* _Short exercise_: Rename "logo" as "wordmark" in the stretch from the line containing "Click the letter G in the GSA logo" through the end of the lines, and write that stretch out again with nothing else changed.

Word and element location lines
########

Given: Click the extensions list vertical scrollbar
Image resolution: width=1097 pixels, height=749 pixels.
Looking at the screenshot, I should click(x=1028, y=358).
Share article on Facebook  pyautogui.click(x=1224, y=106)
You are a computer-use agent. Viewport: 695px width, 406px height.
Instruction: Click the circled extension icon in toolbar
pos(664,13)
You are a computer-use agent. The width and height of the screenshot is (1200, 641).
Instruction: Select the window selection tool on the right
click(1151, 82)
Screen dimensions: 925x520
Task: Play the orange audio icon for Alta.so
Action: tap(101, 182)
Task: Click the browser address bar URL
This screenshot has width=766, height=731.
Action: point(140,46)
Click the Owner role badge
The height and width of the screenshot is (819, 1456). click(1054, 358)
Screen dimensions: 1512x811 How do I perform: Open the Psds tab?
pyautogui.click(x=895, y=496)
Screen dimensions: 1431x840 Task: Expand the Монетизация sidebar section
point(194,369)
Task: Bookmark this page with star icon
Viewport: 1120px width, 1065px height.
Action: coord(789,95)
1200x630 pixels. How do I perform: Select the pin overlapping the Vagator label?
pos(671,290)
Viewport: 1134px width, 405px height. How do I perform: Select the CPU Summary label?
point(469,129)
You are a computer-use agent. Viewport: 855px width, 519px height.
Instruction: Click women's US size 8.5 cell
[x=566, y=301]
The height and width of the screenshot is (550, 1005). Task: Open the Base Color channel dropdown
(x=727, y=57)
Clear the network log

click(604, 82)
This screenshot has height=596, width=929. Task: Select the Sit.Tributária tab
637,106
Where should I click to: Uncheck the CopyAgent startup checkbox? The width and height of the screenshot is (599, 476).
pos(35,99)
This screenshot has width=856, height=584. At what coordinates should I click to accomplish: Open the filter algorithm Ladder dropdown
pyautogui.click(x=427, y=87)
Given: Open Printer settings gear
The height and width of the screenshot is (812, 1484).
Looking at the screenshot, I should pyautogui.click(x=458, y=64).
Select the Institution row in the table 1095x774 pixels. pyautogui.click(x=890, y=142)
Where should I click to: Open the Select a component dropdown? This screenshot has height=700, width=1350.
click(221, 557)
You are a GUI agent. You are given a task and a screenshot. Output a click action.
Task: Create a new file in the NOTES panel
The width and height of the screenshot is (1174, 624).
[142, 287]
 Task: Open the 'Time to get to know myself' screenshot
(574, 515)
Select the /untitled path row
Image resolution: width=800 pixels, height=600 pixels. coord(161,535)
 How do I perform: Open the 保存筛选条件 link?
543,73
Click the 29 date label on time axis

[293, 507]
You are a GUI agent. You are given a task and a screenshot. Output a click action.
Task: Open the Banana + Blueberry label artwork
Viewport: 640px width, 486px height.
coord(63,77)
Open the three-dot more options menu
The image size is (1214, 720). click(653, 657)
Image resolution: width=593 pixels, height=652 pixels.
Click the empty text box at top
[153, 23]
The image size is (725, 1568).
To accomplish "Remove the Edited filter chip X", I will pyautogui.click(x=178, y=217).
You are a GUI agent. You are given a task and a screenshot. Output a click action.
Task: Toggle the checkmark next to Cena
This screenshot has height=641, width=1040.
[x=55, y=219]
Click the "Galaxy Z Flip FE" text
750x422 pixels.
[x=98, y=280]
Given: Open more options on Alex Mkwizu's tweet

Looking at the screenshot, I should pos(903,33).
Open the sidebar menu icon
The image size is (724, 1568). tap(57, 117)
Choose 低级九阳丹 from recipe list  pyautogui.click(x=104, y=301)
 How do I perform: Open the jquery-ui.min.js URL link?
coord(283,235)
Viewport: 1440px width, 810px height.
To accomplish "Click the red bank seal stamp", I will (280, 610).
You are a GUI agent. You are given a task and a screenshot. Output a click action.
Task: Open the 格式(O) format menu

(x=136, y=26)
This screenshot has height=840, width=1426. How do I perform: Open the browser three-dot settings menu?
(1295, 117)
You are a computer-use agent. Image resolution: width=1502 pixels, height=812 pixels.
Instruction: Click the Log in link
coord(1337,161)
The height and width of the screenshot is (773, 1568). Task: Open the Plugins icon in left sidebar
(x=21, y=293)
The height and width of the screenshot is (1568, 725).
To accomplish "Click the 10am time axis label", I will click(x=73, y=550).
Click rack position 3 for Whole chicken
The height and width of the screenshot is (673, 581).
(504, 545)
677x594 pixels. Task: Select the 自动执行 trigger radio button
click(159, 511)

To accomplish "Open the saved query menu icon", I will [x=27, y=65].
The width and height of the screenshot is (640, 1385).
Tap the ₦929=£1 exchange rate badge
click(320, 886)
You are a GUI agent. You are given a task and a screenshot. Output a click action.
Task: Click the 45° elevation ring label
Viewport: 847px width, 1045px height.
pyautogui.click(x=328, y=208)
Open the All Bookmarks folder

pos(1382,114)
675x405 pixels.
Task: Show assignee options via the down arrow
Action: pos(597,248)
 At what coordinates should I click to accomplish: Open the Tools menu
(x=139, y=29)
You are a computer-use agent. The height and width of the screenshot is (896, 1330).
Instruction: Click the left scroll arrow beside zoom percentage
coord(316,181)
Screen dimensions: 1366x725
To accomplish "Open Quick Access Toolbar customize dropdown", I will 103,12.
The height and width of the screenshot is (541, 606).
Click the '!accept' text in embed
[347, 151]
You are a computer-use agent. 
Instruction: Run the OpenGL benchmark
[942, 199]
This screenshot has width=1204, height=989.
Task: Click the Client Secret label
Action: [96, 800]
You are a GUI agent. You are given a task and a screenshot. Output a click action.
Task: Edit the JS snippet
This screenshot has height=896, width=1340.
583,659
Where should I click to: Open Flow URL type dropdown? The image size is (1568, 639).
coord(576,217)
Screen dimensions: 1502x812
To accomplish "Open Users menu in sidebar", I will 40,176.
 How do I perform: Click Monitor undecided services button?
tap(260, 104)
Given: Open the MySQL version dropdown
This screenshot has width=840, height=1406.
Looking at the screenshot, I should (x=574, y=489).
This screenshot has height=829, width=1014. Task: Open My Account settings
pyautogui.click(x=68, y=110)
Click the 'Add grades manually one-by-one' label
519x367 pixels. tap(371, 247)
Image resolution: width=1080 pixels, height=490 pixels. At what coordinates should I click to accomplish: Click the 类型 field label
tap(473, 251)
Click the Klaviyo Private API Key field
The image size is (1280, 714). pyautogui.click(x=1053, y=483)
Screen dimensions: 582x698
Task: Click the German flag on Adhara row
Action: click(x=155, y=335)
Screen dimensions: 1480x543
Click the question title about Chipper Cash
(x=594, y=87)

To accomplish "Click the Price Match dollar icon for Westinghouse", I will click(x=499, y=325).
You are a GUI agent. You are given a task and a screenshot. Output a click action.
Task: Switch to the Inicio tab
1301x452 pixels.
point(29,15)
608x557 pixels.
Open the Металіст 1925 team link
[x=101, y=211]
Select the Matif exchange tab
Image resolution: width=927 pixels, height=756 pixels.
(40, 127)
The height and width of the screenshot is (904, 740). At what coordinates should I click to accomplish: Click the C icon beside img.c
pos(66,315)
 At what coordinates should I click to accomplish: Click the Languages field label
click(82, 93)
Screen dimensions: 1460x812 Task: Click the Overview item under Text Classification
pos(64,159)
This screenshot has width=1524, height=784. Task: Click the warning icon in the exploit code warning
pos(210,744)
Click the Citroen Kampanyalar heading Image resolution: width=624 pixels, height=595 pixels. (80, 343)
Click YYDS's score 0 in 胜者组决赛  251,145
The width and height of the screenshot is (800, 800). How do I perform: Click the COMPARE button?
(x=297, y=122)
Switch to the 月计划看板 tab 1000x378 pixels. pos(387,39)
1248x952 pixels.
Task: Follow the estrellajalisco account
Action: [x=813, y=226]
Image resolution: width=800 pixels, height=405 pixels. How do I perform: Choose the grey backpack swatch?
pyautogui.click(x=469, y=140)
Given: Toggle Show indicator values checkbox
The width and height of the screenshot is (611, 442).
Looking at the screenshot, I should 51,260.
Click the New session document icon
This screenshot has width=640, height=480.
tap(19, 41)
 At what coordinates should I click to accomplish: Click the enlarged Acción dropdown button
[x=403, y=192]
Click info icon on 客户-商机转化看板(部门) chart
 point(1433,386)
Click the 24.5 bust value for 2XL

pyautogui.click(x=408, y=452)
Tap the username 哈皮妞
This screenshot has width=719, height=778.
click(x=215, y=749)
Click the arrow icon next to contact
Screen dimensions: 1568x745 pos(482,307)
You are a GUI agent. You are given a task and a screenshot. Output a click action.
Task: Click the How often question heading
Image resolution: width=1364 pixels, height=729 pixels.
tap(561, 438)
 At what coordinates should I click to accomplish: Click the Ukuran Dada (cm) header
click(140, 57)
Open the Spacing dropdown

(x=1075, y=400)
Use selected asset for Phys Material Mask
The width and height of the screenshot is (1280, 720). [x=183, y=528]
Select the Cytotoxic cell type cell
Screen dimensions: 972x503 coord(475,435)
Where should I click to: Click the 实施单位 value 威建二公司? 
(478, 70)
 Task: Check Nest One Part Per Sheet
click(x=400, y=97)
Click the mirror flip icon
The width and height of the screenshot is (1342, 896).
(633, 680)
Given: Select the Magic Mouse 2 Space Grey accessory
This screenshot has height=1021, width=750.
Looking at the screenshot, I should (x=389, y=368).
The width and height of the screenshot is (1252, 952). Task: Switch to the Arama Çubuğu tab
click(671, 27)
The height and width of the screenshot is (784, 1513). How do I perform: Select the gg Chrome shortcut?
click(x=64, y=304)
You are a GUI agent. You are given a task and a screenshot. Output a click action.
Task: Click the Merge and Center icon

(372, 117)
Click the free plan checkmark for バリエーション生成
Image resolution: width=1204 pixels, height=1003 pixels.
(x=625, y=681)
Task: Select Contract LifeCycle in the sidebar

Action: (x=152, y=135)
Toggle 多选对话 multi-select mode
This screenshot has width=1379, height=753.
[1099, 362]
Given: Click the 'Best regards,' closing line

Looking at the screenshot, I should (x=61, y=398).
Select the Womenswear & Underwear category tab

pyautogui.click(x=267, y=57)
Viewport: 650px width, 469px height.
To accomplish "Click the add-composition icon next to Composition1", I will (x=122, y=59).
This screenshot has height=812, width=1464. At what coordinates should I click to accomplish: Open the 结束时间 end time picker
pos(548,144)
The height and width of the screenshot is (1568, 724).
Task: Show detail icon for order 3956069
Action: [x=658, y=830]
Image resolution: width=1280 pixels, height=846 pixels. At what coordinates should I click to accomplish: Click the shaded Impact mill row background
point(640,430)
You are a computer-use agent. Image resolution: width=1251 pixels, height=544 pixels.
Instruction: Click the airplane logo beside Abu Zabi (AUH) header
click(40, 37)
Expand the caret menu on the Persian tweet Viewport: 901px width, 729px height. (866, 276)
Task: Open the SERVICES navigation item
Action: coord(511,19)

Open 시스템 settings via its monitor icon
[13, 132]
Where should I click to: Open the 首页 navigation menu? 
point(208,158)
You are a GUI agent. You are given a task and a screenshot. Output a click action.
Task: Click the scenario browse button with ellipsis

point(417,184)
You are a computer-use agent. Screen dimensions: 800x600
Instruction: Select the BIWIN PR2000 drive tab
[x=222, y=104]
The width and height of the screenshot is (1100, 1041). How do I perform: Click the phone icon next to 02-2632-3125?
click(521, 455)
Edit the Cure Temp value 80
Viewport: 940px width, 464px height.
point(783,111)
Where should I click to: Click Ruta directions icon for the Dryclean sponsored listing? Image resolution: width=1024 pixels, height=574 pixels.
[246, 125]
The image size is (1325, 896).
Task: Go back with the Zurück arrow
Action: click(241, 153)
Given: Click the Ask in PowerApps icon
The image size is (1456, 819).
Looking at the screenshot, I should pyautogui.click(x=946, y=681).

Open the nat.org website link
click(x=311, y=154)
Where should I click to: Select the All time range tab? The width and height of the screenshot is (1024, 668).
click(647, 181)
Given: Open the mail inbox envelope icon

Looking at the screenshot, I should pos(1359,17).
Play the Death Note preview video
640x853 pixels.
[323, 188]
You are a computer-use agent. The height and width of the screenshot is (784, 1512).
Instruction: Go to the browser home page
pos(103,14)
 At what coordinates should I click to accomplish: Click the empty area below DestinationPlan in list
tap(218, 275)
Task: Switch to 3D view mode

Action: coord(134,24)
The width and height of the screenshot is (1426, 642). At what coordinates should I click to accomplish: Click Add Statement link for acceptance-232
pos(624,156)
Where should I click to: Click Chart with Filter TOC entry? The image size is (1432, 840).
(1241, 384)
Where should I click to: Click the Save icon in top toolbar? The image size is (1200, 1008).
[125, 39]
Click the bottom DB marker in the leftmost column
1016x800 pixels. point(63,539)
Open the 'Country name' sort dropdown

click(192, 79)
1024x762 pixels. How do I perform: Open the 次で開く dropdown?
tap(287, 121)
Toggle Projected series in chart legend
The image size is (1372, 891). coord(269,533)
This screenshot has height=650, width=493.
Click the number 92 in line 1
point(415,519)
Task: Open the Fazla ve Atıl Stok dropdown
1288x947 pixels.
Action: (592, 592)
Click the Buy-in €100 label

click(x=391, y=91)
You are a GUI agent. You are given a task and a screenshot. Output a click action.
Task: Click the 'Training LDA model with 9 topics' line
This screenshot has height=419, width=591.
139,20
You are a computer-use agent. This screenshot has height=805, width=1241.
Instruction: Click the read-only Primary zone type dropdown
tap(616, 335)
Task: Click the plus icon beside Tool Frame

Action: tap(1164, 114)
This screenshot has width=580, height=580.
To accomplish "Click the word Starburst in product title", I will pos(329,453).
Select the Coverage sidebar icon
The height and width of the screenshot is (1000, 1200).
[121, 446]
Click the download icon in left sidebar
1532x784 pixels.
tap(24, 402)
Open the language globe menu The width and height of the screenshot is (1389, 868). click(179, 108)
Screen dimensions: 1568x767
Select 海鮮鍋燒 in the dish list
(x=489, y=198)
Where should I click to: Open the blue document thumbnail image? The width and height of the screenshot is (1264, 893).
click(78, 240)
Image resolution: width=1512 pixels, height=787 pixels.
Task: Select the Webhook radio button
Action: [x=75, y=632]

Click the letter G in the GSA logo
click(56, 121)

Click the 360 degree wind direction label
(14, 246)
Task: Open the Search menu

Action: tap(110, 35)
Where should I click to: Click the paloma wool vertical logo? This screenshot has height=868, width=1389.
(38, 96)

########

* _Solution for this problem_:
Click the letter G in the GSA wordmark
click(56, 121)

Click the 360 degree wind direction label
(14, 246)
Task: Open the Search menu

Action: tap(110, 35)
Where should I click to: Click the paloma wool vertical wordmark? This screenshot has height=868, width=1389.
(38, 96)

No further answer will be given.